TASK STATEMENT -
Each record must be returned exactly, apart from the pictures, which stay out.

>>>>

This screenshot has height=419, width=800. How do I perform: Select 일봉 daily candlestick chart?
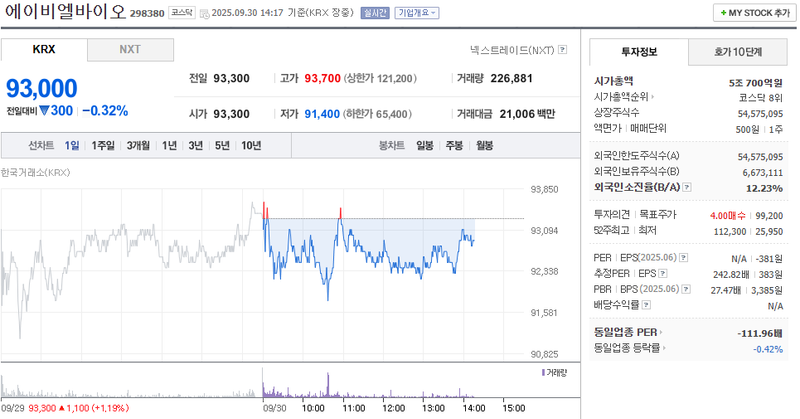coord(424,145)
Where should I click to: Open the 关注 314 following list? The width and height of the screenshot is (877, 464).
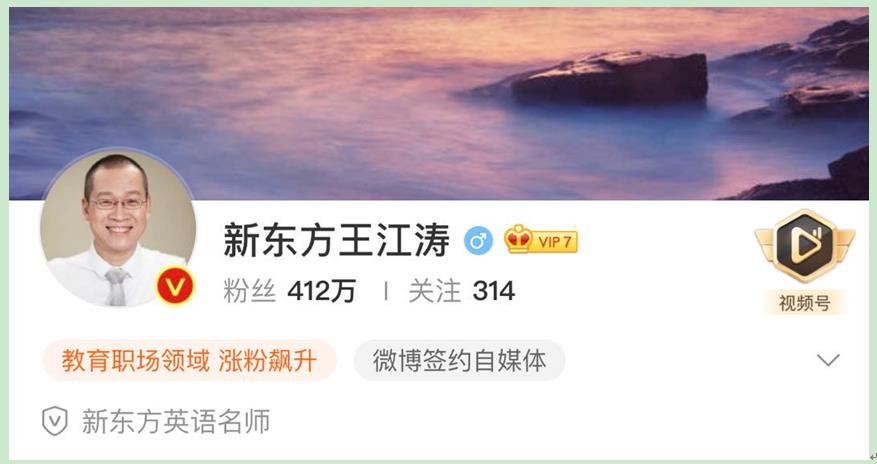tap(461, 291)
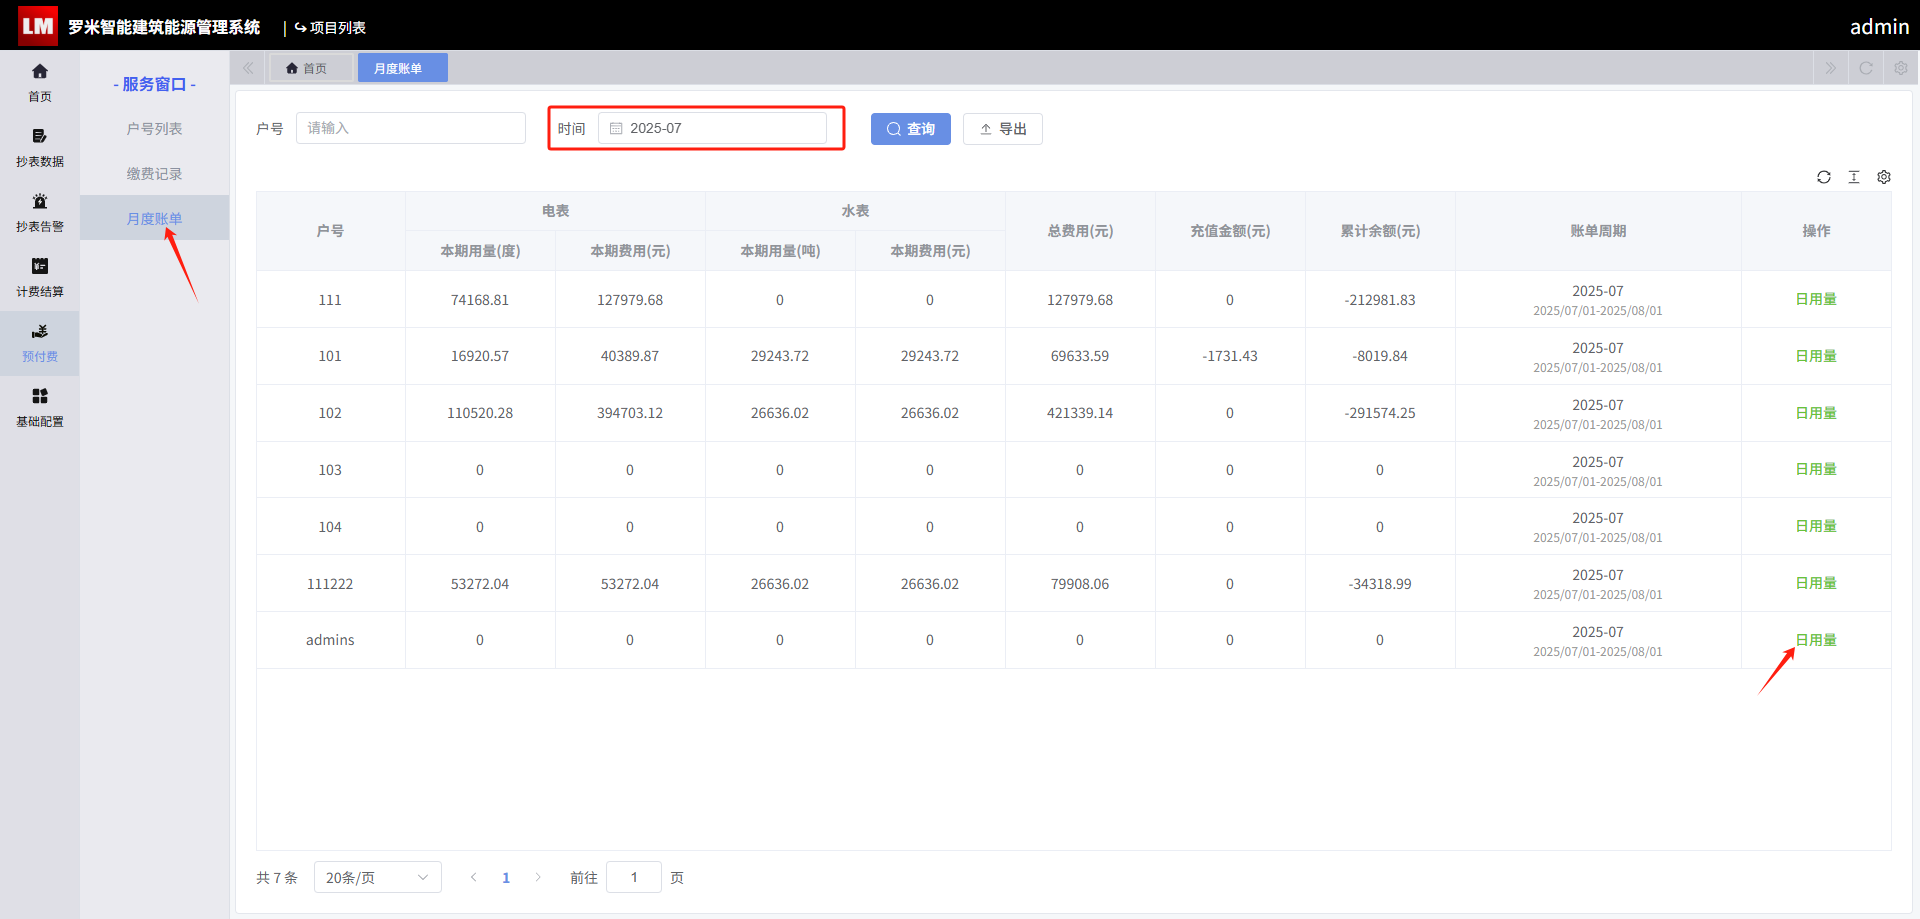View 日用量 for account admins
The width and height of the screenshot is (1920, 919).
[x=1816, y=640]
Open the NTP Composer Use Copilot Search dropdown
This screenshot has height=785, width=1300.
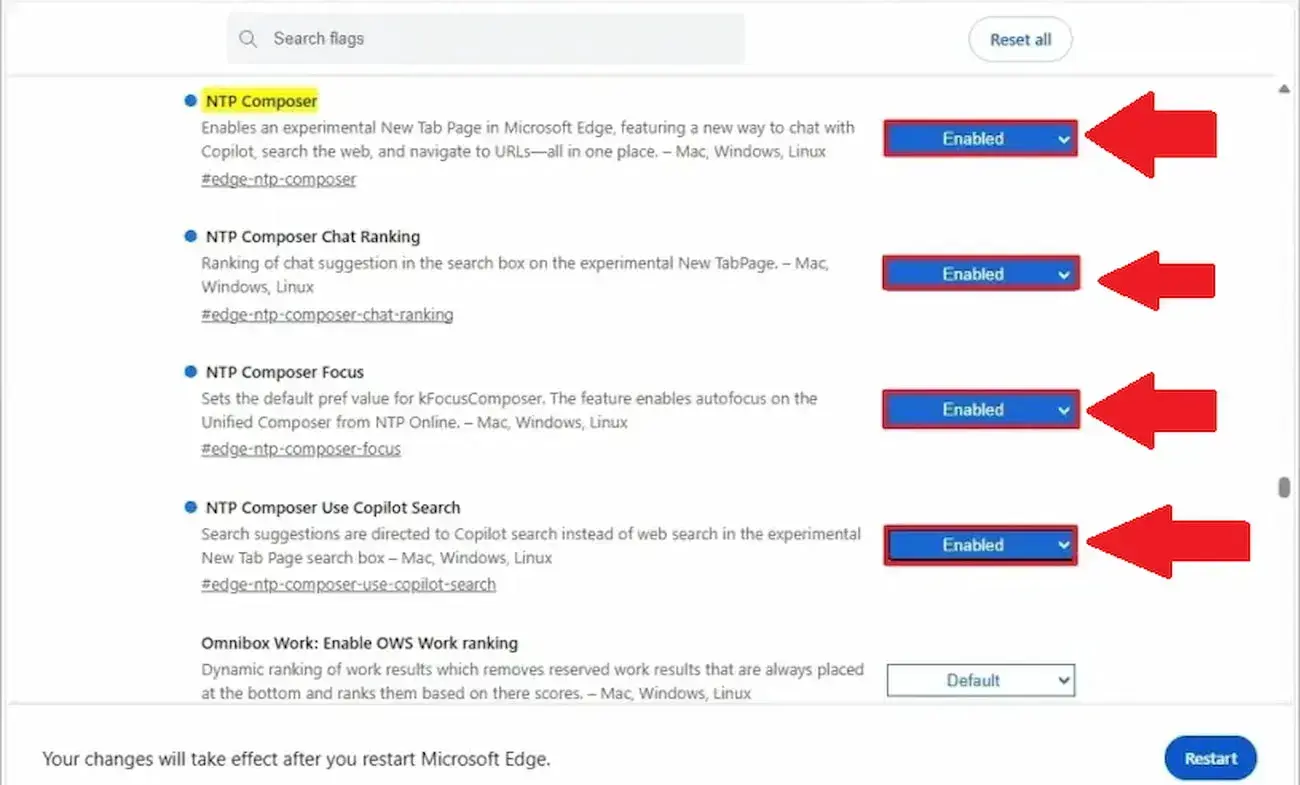coord(979,545)
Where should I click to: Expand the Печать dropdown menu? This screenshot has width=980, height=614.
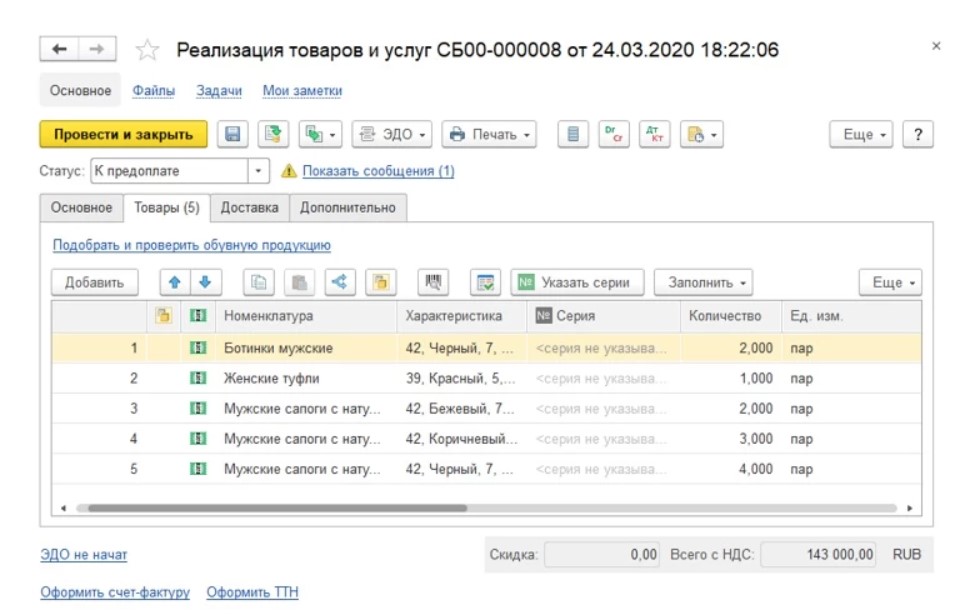489,135
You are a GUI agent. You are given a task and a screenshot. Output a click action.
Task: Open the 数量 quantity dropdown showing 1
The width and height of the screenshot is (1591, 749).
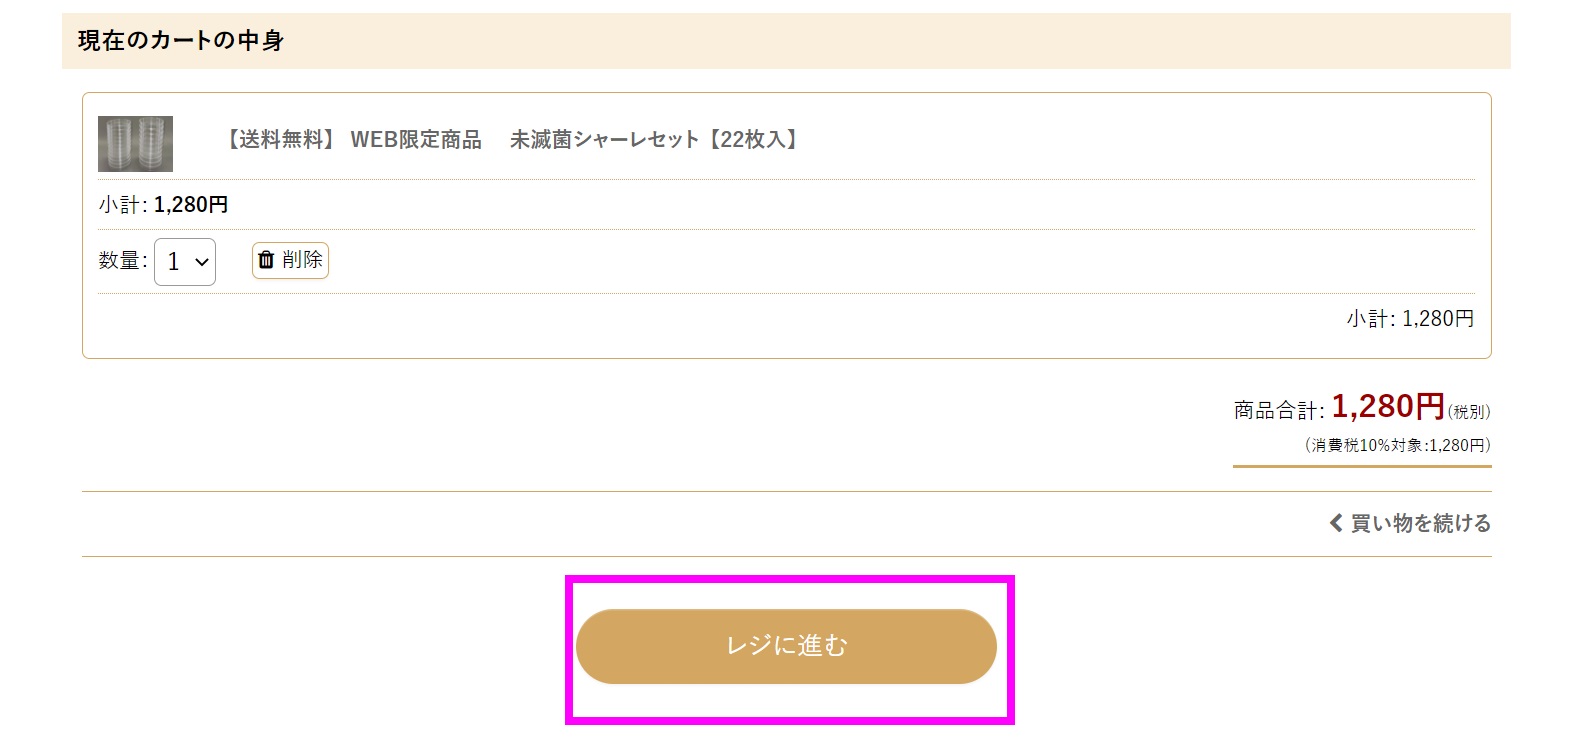tap(185, 262)

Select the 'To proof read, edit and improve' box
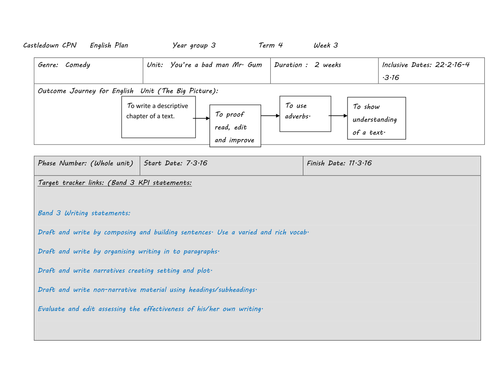click(235, 126)
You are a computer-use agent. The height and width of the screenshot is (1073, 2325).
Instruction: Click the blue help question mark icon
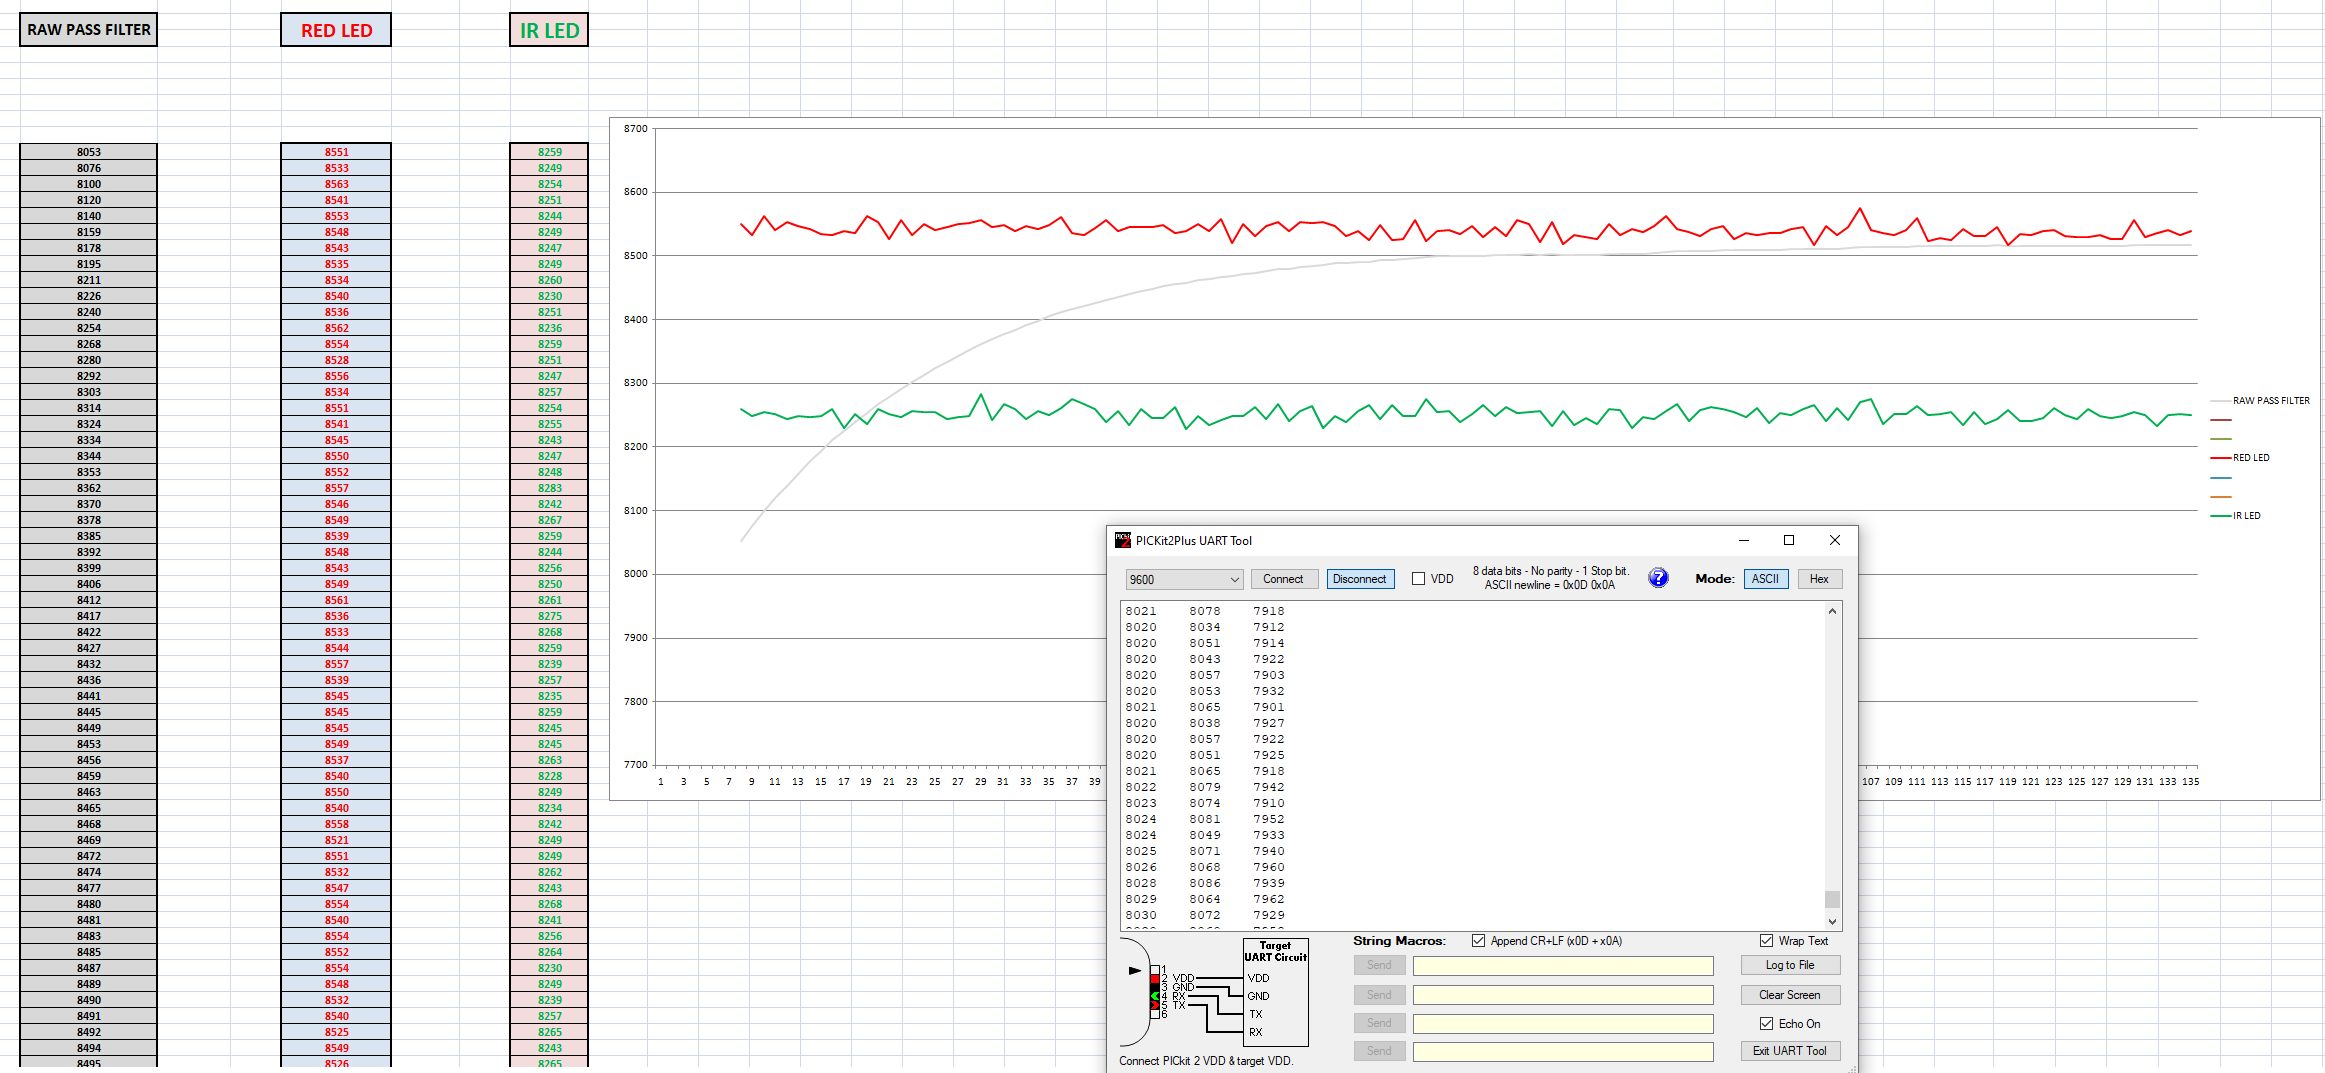point(1657,578)
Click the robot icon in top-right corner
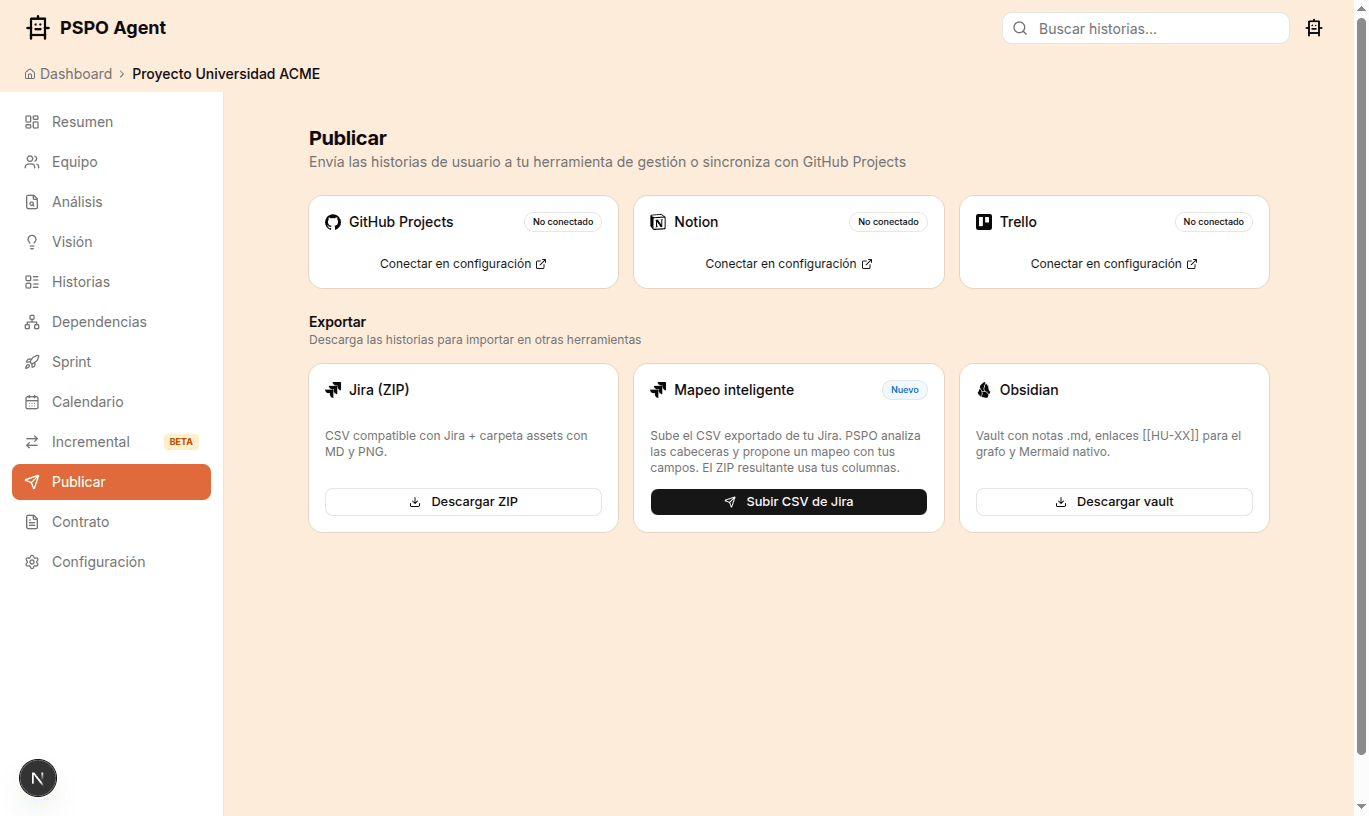The height and width of the screenshot is (816, 1369). click(1314, 28)
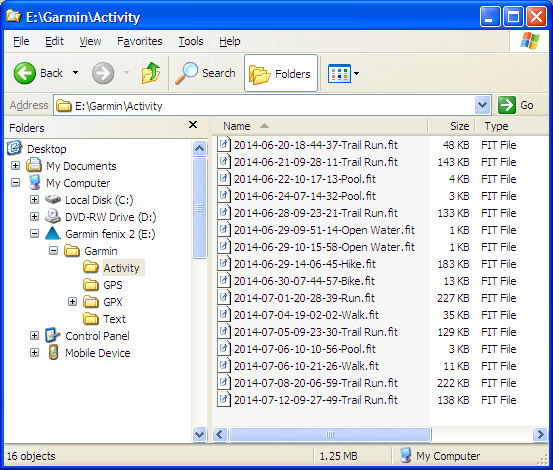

<<<<

FINISHED TASK -
This screenshot has height=419, width=800. How do I perform: Select 일봉 daily candlestick chart?
coord(424,145)
Where should I click to: Open the 关注 314 following list? The width and height of the screenshot is (877, 464).
tap(461, 291)
View 日用量 for account admins
The width and height of the screenshot is (1920, 919).
[x=1816, y=640]
Open the NTP Composer Use Copilot Search dropdown
This screenshot has height=785, width=1300.
coord(979,545)
Where should I click to: Expand the Печать dropdown menu? This screenshot has width=980, height=614.
489,135
You are a GUI agent. You are given a task and a screenshot. Output a click action.
Task: Open the 数量 quantity dropdown showing 1
The width and height of the screenshot is (1591, 749).
tap(185, 262)

Select the 'To proof read, edit and improve' box
click(235, 126)
You are a computer-use agent. The height and width of the screenshot is (1073, 2325).
Instruction: Click the blue help question mark icon
point(1657,578)
Click the robot icon in top-right corner
The height and width of the screenshot is (816, 1369). click(1314, 28)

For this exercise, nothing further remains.